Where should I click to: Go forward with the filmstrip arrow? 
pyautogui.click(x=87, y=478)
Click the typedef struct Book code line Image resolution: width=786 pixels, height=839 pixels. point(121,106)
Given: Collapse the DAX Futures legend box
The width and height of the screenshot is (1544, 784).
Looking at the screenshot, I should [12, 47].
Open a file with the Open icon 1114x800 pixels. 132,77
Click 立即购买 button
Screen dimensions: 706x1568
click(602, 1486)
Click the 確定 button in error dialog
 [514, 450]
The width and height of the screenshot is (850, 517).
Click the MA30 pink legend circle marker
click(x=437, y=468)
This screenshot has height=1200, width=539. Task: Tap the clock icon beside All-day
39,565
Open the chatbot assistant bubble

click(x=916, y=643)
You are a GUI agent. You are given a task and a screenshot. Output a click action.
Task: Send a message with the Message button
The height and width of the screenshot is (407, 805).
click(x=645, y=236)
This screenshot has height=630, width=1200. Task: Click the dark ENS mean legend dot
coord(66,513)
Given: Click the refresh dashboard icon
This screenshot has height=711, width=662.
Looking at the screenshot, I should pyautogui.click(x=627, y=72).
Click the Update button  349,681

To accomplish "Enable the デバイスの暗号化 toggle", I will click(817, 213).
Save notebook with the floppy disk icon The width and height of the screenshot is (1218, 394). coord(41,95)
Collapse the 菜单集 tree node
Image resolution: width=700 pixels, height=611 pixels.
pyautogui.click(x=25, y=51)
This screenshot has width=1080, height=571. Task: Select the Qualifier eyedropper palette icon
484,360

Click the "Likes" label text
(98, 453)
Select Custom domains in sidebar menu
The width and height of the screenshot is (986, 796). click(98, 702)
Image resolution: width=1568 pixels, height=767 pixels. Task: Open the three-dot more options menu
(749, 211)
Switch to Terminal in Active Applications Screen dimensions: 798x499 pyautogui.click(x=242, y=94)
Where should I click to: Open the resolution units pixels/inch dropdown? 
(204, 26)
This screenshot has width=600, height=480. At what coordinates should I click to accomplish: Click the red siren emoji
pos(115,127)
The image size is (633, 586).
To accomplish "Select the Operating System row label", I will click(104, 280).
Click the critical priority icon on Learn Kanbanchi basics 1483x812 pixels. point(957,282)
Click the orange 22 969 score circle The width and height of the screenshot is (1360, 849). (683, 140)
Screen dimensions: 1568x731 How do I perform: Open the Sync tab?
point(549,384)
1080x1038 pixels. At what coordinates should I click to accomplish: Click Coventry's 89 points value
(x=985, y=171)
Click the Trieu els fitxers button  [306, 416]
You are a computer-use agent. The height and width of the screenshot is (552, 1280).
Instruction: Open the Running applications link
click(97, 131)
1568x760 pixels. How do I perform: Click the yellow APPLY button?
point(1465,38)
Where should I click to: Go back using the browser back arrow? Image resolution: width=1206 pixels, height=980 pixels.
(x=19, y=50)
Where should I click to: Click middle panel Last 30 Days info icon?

-.-.-

→ **Work request**
From the line containing "Click the Trieu" down to the last line of the records above, print every line exactly, with both ends kept.

→ **Exercise result**
Click the Trieu els fitxers button  [306, 416]
You are a computer-use agent. The height and width of the screenshot is (552, 1280).
Instruction: Open the Running applications link
click(97, 131)
1568x760 pixels. How do I perform: Click the yellow APPLY button?
point(1465,38)
Where should I click to: Go back using the browser back arrow? Image resolution: width=1206 pixels, height=980 pixels.
(x=19, y=50)
Where should I click to: Click middle panel Last 30 Days info icon?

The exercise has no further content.